WORK REQUEST | Skip every picture. Print each line from the one containing "Task: Click the translate icon on right edge" through the end of the records below, word for word.

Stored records
=-=-=-=-=

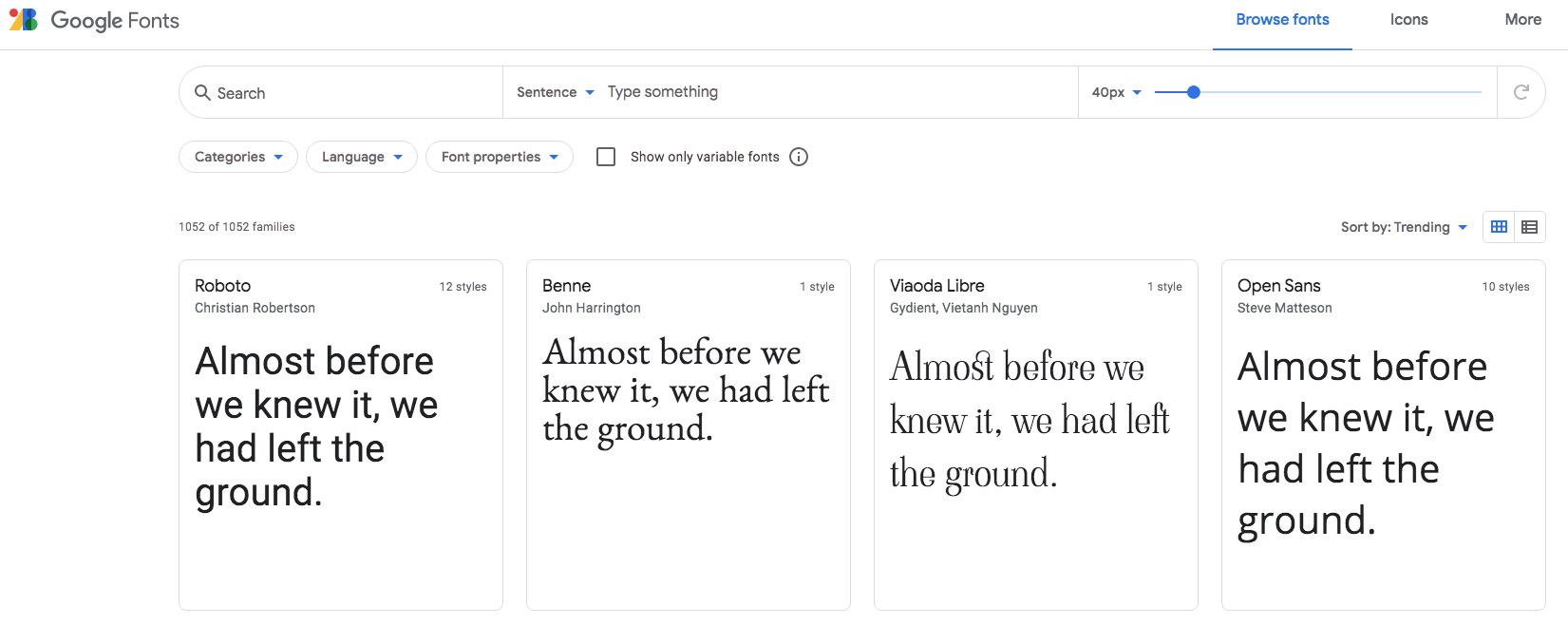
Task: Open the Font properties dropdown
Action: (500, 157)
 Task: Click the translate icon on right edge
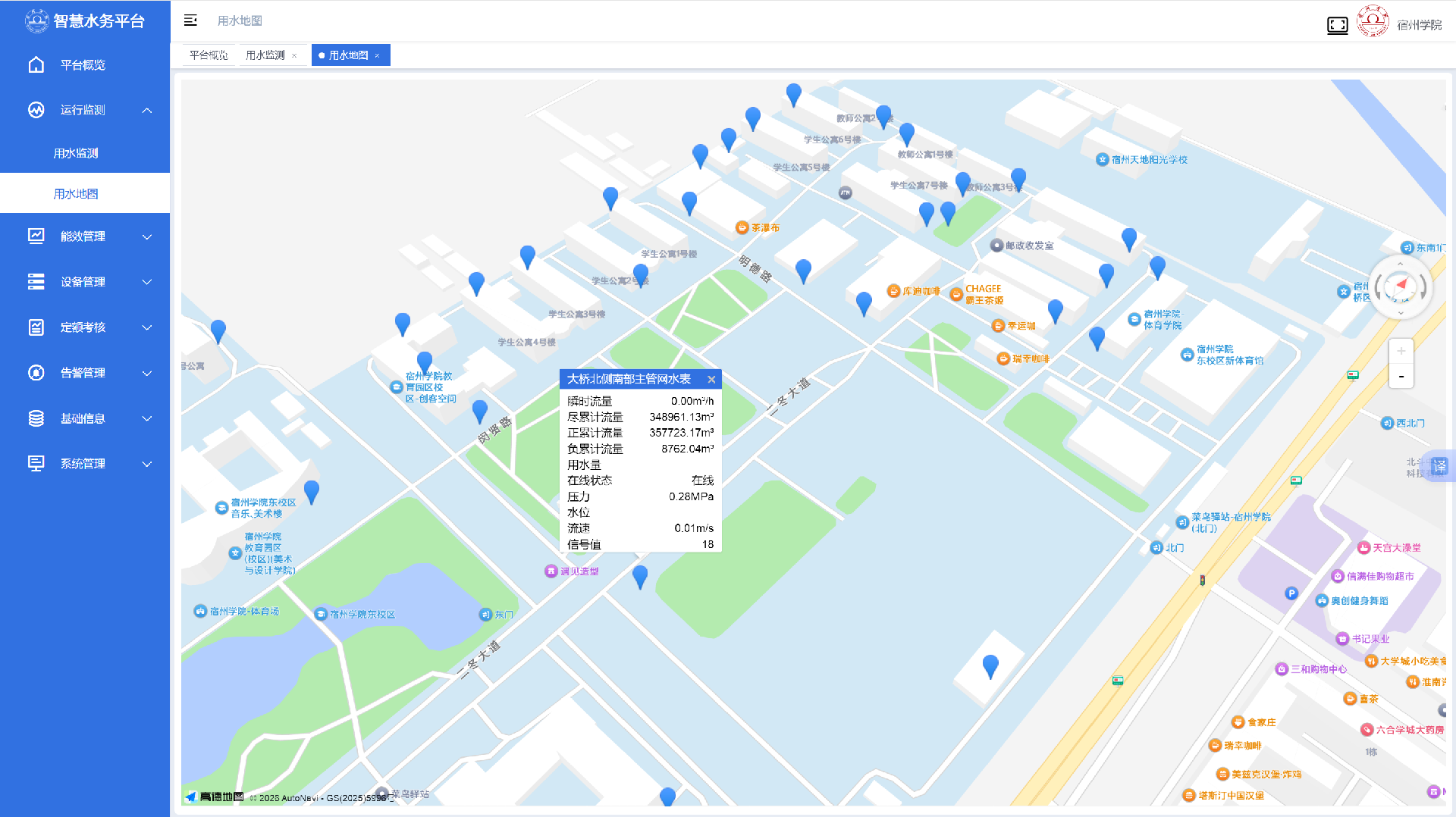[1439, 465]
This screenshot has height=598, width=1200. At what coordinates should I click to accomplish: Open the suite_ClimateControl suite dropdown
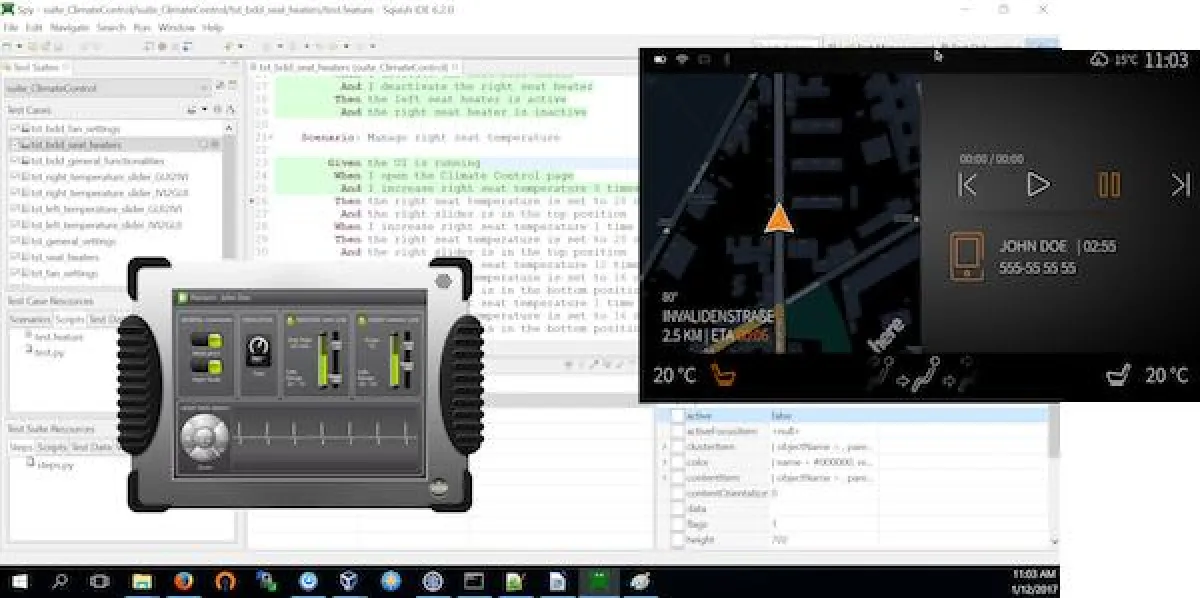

=-=-=-=-=

EXERCISE OUTPUT |
 Task: Click the translate icon on right edge
[1439, 465]
This screenshot has height=598, width=1200. At what coordinates should I click to accomplish: Open the suite_ClimateControl suite dropdown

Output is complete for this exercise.